TASK GOAL >> Would you please output, word for word, the span of the listing below that opens on the line containing "Viewport: 806px width, 432px height." and closes on the line containing "Image resolution: width=1024"? Include both ends and nothing more.
(SUPPLIED ENTRIES)
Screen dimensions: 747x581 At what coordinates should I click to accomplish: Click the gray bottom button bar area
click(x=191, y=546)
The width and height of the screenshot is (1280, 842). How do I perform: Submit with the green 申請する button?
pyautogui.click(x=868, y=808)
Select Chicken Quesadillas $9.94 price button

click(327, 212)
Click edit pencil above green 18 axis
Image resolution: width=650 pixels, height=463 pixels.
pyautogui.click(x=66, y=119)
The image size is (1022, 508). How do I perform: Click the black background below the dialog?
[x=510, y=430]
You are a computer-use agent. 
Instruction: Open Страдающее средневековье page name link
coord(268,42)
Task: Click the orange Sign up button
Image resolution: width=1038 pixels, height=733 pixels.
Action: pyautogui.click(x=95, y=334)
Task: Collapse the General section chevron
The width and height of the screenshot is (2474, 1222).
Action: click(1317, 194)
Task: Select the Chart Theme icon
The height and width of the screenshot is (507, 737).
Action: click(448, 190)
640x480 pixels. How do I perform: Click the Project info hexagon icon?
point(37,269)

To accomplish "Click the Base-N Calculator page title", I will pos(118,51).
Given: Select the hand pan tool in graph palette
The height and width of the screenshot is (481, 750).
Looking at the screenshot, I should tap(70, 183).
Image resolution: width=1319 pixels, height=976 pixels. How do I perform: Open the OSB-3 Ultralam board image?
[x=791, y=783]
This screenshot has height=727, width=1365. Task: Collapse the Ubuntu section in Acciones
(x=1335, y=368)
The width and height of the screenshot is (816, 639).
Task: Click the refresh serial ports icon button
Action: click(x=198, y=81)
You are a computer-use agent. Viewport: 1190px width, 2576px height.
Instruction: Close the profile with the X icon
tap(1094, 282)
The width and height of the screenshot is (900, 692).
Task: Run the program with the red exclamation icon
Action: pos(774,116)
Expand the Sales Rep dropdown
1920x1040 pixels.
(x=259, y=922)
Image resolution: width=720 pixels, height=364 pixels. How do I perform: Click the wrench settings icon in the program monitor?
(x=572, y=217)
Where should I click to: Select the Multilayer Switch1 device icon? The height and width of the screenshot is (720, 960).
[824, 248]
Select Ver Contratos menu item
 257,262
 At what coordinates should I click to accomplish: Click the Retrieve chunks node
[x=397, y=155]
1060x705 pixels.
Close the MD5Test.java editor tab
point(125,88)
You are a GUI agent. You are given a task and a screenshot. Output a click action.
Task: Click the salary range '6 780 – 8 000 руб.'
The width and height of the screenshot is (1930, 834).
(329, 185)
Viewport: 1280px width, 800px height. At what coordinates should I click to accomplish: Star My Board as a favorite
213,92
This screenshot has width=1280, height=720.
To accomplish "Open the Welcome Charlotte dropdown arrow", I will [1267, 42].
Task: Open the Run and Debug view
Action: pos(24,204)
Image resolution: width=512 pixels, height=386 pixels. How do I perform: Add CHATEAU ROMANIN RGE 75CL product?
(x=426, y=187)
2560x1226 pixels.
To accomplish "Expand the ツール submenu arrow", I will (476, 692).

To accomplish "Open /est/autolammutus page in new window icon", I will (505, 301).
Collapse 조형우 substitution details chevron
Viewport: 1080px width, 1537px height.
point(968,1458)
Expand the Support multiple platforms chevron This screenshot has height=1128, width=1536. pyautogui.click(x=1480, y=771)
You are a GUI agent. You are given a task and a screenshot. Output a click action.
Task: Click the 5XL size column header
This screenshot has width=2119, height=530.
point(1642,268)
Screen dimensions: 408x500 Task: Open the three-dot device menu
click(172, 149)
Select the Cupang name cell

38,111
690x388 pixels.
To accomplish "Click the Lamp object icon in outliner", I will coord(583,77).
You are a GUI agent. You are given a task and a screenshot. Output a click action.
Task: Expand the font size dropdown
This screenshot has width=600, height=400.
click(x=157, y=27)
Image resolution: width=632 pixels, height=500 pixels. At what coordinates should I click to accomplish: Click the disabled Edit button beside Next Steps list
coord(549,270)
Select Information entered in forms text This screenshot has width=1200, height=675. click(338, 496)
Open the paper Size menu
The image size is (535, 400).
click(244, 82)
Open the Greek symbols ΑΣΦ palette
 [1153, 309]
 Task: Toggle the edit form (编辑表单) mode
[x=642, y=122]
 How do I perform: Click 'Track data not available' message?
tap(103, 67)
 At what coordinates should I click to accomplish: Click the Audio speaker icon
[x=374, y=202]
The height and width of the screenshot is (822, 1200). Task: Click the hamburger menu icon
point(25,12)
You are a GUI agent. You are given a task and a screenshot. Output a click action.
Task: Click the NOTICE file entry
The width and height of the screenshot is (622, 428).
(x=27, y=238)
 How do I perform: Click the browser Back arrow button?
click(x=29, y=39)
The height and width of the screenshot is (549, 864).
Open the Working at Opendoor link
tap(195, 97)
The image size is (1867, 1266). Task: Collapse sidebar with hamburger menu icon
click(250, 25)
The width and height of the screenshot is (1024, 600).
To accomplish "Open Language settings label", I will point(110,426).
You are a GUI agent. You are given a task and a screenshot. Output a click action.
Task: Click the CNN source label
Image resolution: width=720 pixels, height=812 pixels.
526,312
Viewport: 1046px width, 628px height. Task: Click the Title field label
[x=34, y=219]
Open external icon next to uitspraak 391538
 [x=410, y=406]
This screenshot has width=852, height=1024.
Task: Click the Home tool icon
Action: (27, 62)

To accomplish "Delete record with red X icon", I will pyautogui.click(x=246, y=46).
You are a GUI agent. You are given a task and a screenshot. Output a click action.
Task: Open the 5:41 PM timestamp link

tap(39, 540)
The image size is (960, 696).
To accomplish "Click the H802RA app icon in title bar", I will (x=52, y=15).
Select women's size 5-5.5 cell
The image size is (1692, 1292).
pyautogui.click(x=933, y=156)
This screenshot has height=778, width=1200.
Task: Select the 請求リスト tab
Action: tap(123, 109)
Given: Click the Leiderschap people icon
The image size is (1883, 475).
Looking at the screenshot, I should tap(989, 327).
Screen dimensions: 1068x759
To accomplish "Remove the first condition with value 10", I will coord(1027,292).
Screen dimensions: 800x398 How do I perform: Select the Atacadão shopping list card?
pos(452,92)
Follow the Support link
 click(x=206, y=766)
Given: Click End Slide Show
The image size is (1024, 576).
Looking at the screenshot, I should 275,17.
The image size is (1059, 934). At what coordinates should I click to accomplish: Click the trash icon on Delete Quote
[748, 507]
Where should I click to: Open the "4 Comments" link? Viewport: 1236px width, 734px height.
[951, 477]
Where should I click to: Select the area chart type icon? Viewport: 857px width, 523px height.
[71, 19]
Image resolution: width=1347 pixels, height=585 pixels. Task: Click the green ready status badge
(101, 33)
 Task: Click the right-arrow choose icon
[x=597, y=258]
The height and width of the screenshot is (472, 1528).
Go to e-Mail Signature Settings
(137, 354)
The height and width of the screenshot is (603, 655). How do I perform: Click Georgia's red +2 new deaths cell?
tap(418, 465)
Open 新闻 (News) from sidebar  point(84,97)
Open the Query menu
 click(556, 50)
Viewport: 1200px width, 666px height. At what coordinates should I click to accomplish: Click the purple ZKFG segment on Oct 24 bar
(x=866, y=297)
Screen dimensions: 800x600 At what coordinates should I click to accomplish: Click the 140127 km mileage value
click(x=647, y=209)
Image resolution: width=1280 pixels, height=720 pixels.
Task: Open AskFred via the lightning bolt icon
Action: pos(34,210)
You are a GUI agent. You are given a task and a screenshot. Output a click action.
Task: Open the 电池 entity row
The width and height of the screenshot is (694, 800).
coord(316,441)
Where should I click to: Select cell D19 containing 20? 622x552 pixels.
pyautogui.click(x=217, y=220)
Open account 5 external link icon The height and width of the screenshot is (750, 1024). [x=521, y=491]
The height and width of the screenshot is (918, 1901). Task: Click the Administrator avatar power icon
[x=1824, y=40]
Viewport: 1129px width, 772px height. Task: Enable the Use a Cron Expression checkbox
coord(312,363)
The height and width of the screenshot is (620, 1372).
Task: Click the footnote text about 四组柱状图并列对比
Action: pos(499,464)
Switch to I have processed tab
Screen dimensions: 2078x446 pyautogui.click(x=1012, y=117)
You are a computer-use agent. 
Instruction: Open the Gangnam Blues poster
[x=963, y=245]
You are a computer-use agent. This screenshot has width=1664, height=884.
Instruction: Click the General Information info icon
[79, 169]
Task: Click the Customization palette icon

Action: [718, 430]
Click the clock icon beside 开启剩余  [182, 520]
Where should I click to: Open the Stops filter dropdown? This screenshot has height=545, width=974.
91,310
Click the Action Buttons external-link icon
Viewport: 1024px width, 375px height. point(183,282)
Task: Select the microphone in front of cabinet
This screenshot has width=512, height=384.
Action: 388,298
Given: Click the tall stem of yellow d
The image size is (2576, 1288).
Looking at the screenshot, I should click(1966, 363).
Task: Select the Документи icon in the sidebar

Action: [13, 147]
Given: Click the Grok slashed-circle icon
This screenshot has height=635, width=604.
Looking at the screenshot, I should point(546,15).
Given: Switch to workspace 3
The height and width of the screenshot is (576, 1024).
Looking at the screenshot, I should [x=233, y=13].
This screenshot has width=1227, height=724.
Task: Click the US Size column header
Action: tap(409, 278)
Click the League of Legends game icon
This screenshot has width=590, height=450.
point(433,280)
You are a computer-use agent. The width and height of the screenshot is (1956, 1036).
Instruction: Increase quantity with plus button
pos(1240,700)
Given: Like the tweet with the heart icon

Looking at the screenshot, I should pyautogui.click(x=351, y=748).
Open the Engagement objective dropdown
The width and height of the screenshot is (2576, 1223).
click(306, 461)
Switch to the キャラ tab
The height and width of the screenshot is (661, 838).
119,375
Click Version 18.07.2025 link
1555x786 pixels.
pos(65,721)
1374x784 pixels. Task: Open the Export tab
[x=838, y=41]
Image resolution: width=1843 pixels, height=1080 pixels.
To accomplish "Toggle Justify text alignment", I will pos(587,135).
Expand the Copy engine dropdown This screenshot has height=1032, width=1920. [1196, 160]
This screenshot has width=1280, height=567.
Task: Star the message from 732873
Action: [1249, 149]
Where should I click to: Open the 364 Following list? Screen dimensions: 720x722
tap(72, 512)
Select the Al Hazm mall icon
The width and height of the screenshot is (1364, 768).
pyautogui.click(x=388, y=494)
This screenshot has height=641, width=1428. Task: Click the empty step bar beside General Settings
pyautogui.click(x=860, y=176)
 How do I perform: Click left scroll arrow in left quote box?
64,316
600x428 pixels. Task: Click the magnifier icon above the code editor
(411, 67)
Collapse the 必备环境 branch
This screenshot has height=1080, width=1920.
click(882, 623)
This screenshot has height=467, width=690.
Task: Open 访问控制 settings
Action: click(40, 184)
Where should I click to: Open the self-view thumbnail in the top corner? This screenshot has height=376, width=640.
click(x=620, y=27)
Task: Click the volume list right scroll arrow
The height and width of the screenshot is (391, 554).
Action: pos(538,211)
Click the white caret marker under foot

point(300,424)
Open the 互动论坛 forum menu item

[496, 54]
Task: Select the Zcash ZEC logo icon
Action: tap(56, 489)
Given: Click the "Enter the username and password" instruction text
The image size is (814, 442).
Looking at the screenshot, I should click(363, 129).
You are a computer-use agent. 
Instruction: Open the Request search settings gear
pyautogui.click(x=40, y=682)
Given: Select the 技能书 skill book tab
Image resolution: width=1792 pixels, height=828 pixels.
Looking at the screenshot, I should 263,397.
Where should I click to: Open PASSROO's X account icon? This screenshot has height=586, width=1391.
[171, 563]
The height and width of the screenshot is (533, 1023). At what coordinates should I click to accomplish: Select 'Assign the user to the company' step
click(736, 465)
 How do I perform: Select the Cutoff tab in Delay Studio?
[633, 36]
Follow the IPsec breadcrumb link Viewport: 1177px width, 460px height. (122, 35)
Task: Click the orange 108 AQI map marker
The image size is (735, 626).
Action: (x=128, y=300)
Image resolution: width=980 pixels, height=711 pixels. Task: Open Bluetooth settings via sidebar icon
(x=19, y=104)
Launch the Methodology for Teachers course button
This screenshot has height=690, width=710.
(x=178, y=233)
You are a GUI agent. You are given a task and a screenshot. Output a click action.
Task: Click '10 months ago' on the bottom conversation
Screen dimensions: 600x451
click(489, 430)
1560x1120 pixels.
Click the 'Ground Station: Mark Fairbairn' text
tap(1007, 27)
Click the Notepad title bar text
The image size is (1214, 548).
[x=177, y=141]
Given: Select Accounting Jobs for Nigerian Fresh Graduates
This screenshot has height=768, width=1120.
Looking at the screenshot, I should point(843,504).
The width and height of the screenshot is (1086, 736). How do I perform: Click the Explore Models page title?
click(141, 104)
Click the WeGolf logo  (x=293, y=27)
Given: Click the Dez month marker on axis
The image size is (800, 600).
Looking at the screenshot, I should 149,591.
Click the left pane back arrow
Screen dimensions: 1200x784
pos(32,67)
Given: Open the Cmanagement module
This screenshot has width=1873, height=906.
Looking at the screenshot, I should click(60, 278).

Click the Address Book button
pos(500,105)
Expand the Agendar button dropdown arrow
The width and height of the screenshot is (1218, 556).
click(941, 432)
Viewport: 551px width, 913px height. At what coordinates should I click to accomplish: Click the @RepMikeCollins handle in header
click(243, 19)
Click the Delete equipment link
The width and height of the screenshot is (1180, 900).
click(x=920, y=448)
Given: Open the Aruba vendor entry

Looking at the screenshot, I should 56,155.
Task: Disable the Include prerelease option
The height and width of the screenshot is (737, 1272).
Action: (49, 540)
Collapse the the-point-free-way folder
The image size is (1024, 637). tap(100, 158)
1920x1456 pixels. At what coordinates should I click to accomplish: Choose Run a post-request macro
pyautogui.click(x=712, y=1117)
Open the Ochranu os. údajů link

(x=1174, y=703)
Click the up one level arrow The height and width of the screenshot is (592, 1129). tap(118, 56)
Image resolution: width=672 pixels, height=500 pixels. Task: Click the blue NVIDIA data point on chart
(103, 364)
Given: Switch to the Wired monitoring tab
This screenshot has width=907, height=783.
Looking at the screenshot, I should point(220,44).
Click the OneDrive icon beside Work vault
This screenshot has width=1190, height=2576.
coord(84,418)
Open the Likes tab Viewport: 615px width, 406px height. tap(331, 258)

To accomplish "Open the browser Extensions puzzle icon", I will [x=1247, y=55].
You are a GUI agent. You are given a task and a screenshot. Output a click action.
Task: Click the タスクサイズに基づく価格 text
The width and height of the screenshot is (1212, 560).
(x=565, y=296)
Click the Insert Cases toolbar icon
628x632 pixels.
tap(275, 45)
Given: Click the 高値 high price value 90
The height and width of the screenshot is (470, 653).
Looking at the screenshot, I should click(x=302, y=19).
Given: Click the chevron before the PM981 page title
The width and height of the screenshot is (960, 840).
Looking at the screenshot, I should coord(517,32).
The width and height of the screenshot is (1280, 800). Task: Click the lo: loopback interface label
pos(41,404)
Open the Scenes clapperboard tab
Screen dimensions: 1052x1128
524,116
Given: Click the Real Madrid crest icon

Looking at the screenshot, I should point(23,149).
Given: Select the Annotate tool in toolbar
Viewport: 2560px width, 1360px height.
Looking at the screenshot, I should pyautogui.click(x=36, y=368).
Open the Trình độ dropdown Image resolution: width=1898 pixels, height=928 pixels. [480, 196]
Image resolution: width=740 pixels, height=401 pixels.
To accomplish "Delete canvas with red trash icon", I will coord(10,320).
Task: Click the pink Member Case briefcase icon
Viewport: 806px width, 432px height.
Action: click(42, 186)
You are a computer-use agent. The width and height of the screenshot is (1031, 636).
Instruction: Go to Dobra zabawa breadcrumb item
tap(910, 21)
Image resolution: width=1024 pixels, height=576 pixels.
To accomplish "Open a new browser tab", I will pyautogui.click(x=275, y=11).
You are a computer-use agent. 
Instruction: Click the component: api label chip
(End SUPPLIED ENTRIES)
EXERCISE SOLUTION >>
Viewport: 806px width, 432px height.
Action: click(42, 186)
You are a computer-use agent. The width and height of the screenshot is (1031, 636).
Instruction: Go to Dobra zabawa breadcrumb item
tap(910, 21)
Image resolution: width=1024 pixels, height=576 pixels.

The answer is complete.